What’s going on with the Royal Palm?

Biologists are pretty much detectives of nature, but it is not so often that you actually get to feel the rush and the excitement of trying to decipher a mystery. I am happy to say that my last weeks have been full of questions that don’t really have an answer yet. As part of the Resources Assistant Program (RAP), I’m supporting the Forest Health and Protection Program from the International Institute of Tropical Forestry in Puerto Rico. Our work includes the U.S. Virgin Islands, where we are currently collaboratively developing a pest monitoring project with our local partners.  It is precisely in the U.S. Virgin Islands where the mystery is happening.  

During a meeting with the USVI Forestry Working Group, multiple members of the community reported observations of increased mortality of the Puerto Rico Royal Palm (Roystonea borinquena). As far as our knowledge goes, the reasons for these deaths are unknown. As a RAP intern I had the task of reviewing literature from the last five years to see if any recent study could shed some light on what is happening with the Puerto Rico Royal Palm. My quick literature review revealed that Roystonea borinquena has been understudied. Although this might not be the best-case scenario when you are looking for answers, at least it lets us know that this species could use some attention. And hence, establishing a monitoring project for the Puerto Rico Royal Palm is a great place to start.

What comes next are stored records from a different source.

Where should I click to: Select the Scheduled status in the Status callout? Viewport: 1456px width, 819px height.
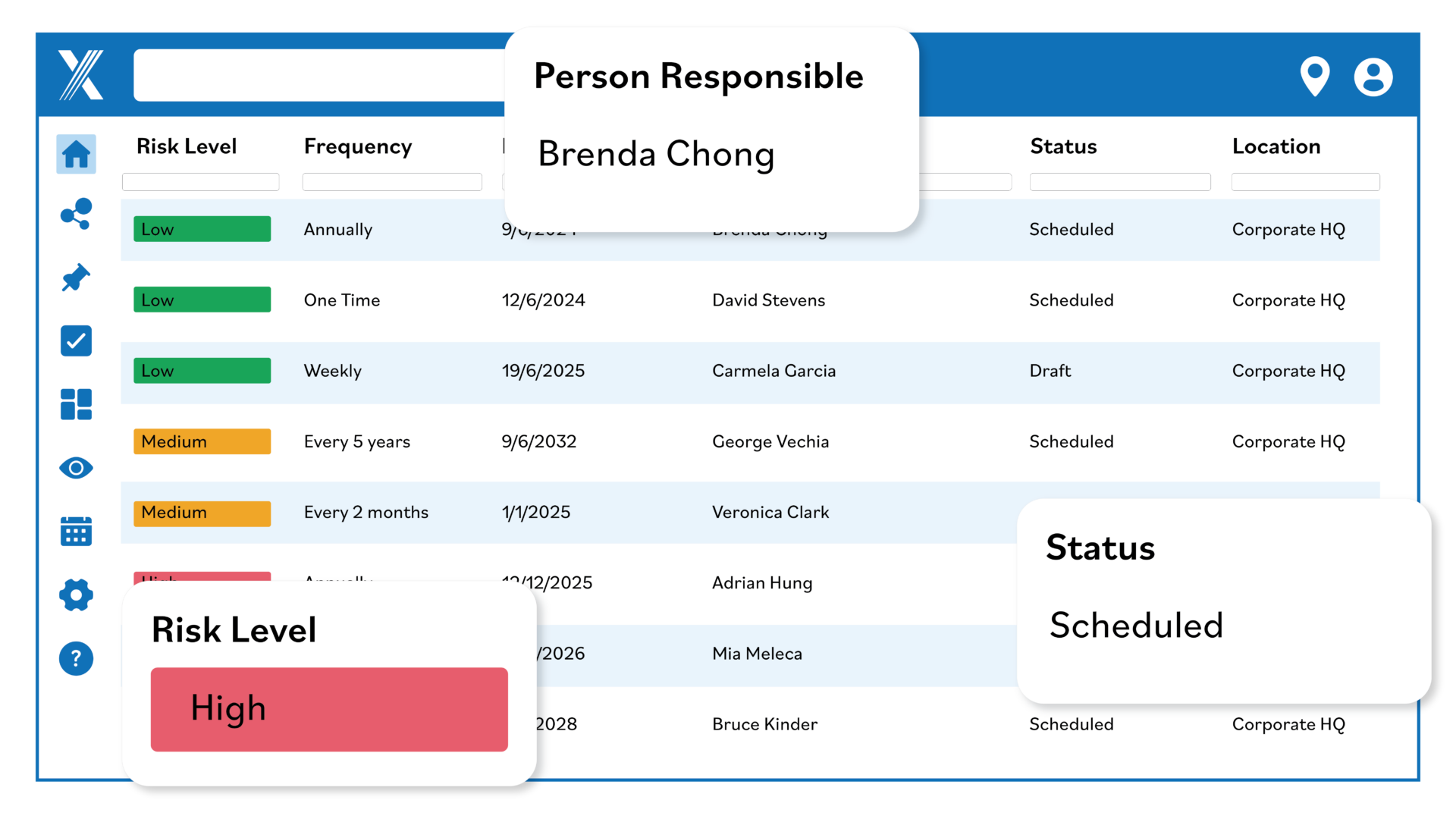pos(1136,625)
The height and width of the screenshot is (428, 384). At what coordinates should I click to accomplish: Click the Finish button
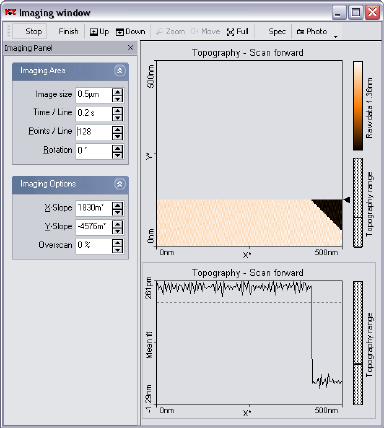pos(68,31)
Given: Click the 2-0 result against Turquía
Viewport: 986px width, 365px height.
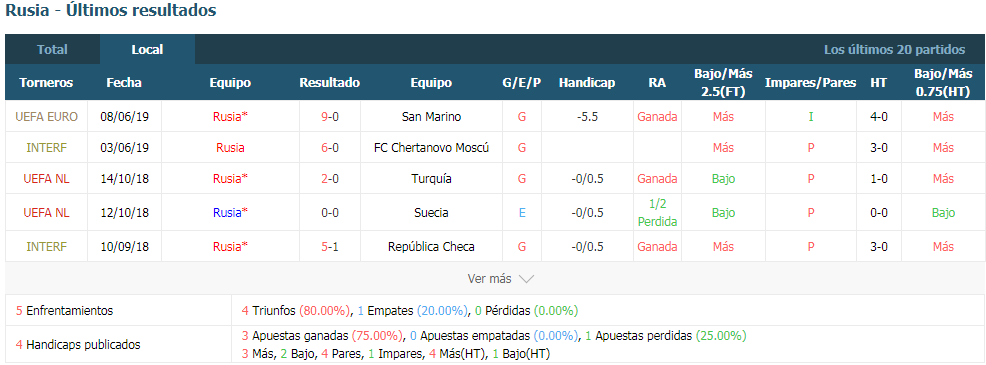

Now, how exactly do we start a monitoring project? I don’t have a clear answer to that yet, but my experience so far has been very enriching. We recently had an amazing brainstorming session with local partners from U.S. Virgin Islands to discuss and share ideas regarding pest monitoring. It was very interesting to see how you start from scratch a pest monitoring program. Some of the questions guiding our discussion were centered around the symptoms observed, the pests that tend to cause those symptoms and the methodologies that we could implement to determine the cause. In a nutshell, we are starting from zero.

Monitoring projects tend to be very elaborate, but they usually start from simple questions and observations, just like the ones from the community in the U.S. Virgin Islands. Sometimes, it really starts from just a mystery. So far, I can say that you continue moving forward through conversations with the community, scientists, governmental organizations, and universities; everyone adds something until it takes us somewhere. I must say that I feel lucky to be part of this process and I’m very excited to see where it goes.